As previously mentioned, the three types of cancer are- Basal Cell Carcinoma, Squamous Cell Carcinoma and Melanoma. Anyone of any age and skin color can potentially get struck with skin cancer. Contrary to popular belief, according to the American Academy of Dermatology Association (AAD), even individuals with black skin can get it as well. The many signs and symptoms of skin cancer also vary from patient to patient, depending on the type and the stage at which it’s detected. People can also develop skin cancer due to genetics, (rare), or over exposing their skin to certain harmful chemicals.
As with any other cancer, the earlier it’s detected and treated, the greater the chances of defeating it successfully. Early detection will also reduce the chances of it coming back.
Luckily, all types of skin cancer are either preventable or can at least be significantly reduced by adhering to certain do’s and don’ts.
To start off, if you know you’re gonna be out in the sun for more than 5-10 minutes on your next mid-day outing, apply a high level sunscreen and apply it generously on your face and all areas that aren’t being covered by clothing. Wear a hat to protect your head, and shaded UV protective sunglasses to protect your eyes.
Another way you can better protect yourself is to avoid known cancer causing chemicals or agents, such as arsenals or cheap deodorants that are not approved safe by dermatologists. Also, avoid dry cleaning your clothes whenever possible, as the chemicals used on the clothes can affect your skin cells and eventually lead to skin cancer.
Listed below are some of the possible early warning signs of skin cancer.
This is the major and main sign of skin cancer. Unless you recently got injured, poisoned, or can connect the new mark on your skin to some other cause, any new mole, sore, lump, bump, lesion or other marking that gradually grows bigger, gets worse, has various colors in it, oozes, bleeds, keeps reappearing or never goes away are highly suspicious and should never be ignored.
Dermatologists highly recommend that you examine your skin once a month or so. To do this, stand in front of a full body mirror and check every part of your body closely, including areas that don’t get much sun, such as in between your fingers and toes, armpits, and genital area. Familiarize yourself with how it looks and feels, the spots, various markings, etc. If you notice anything new and abnormal, see your doctor right away.
Many things can cause red, itchy and painful skin lesions or bumps, such as poison, acid or a severe allergic reaction. But if you suddenly notice it with no apparent cause that you or your doctor can think of, then this is a cause for concern and needs to be tested.

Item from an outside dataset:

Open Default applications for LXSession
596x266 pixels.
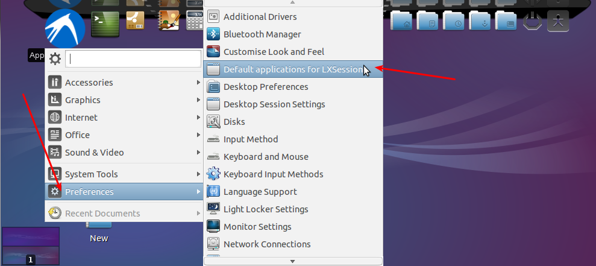(293, 69)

Under normal and healthy circumstances, weight loss is a desired goal and result of determination and lots of hard work. But if you haven’t been exercising, working out or dieting, yet you and your loved ones have noticed that you’ve been losing a considerable amount of weight without any effort at all, then this is another possible warning sign of skin cancer that demands immediate attention.
We all feel fatigued and sleepy from time to time to a certain extent, often caused by common things like stress, mental health disorders or just a simple lack of good sleep. However, if you’re suddenly feeling a lot more fatigued than usual everyday and nothing seems to be helping, not even that good ol’ morning cup of joe or caffeinated tea, then this can also be an early warning sign of skin cancer.
Just like sudden weight loss, excessive fatigue often can be a sign of another condition or illness. But it’s best and smartest to be on the safe side and get your skin examined as soon as possible.
If you suddenly notice any changes on your skin or start to experience unusual symptoms that you didn’t previously have, it’s extremely important to see your doctor as soon as possible.
Untreated Melanoma is the most dangerous and serious type of skin cancer, as it will slowly spread to other areas of the body, including vital organs, at which point it becomes lethal.
Lastly, never self-diagnose yourself or someone you know, and articles are never a replacement for professional diagnosis. Although you may have one or more of the symptoms that are possible with skin cancer, it does not necessarily mean that you have it. Try to remain calm and level headed. If you have any concerns, get checked by a healthcare professional.